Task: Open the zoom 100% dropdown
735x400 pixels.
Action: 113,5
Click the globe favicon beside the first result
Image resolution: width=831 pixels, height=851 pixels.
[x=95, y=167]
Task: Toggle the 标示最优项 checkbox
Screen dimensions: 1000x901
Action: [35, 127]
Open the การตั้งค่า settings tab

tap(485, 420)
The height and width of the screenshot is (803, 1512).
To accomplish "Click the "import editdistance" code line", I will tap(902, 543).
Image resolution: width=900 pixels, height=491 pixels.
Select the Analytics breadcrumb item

◆ ◆ ◆ ◆ ◆ ◆ ◆

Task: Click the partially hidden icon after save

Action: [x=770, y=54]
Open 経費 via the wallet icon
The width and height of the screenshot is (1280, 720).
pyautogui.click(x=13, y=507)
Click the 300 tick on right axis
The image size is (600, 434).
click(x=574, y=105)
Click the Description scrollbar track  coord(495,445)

◆ ◆ ◆ ◆ ◆ ◆ ◆

Your objective> Will you return exactly the lines above from the one with "Click the globe" down to the one with "Select the Analytics breadcrumb item", counting both as part of the range?

Result below>
Click the globe favicon beside the first result
Image resolution: width=831 pixels, height=851 pixels.
[x=95, y=167]
Task: Toggle the 标示最优项 checkbox
Screen dimensions: 1000x901
Action: [35, 127]
Open the การตั้งค่า settings tab

tap(485, 420)
The height and width of the screenshot is (803, 1512).
To accomplish "Click the "import editdistance" code line", I will tap(902, 543).
Image resolution: width=900 pixels, height=491 pixels.
Select the Analytics breadcrumb item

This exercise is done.